Jonathan Sweet is a retired lieutenant colonel with three decades of service as an intelligence officer, and now frequently contributes op-eds for The Hill, co-written by national security reporter Mark Toth. On Thursday, their latest piece chastised Trump for his approach to the war in Iran, claiming that he is "struggling to understand modern asymmetrical warfare" and clinging to outdated notions of what a military victory looks like.
"He keeps trying to define victory in Iran as the defeat of the country’s conventional navy, air force, and army, as if they were the only source of the regime’s power," Sweet and Toth wrote. "They are not, yet Trump keeps trying to prematurely declare victory on those terms. He did it again on Tuesday, with a word-for-word reposting of his May 18 rant on Truth Social slamming the media and his opponents for claiming Iran is winning its war against the U.S. and Israel. Conventionally speaking, Iran is not winning. Nonetheless, Iran — as it has for decades — defines winning differently."
For decades, they explained, Iran has been pushing to develop "proxy armies," such as "Hamas, Hezbollah, the Houthis and other Shia militias across the Middle East," in order to direct any conflicts away from themselves and "protect the development of [their] nuclear weapons program." The pair warned that Trump, amid the severe backlash he is receiving for the war at home and abroad, is dangerously close to retreating without meaningfully halting Iran's nuclear ambitions.
"Now, under immense economic and political pressure at home, Trump is in danger of fleeing without resolving Iran’s nuclear Armageddon-in-the-making," Sweet and Toth continued. "Yes, he keeps denying that is the case, as when he said on Memorial Day that Iran 'will never have a nuclear weapon.' But his negotiating tactics are beginning to suggest otherwise."

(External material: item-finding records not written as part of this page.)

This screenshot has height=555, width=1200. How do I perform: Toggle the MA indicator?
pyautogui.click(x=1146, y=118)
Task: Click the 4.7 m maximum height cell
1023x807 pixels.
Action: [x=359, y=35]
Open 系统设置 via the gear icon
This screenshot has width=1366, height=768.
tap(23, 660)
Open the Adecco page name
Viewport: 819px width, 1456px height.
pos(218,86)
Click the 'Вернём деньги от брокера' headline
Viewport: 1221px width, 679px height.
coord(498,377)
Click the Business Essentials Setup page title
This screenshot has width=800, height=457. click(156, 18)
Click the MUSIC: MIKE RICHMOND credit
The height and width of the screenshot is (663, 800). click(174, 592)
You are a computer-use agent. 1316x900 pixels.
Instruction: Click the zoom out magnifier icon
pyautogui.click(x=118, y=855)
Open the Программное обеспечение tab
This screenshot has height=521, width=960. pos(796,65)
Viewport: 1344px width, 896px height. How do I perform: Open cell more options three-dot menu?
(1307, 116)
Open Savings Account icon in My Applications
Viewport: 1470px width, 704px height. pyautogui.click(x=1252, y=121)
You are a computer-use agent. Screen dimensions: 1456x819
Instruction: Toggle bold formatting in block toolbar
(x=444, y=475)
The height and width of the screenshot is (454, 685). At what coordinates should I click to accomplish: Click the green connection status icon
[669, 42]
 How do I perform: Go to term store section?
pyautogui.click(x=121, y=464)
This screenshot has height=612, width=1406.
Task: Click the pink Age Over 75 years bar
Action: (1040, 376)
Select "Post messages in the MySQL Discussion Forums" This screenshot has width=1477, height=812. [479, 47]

They added later: "Trump is now apparently willing to initially enter into a memorandum of understanding that starts with reopening the Strait of Hormuz, provides potential sanctions relief for Iran and leaves the nuclear issue unaddressed, save for some vague Iranian assurances that they will not pursue a nuke. Iran, in that vein, has flipped Trump’s negotiating script. He appears to be in danger of falling for it."
The pair warned that Trump must understand what Iran is actually doing in the conflict, "asymmetrically creating new regional lines of defense" in order to avoid further direct military conflicts away from itself, and commit to actual regime change.
"Trump, if he is to truly defeat Iran and put a permanent end to its quest for nukes, must not prematurely exit the fight," they concluded. "Unless, and until, there is true regime change in Iran, that threat will never go away no matter what memorandum or peace deal Tehran may sign. Plus, if Trump flees, he will create a strategic opening for China, which would effectively end or severely weaken U.S. hegemony in the Middle East. If that happens, Iran will become America’s greatest strategic defeat."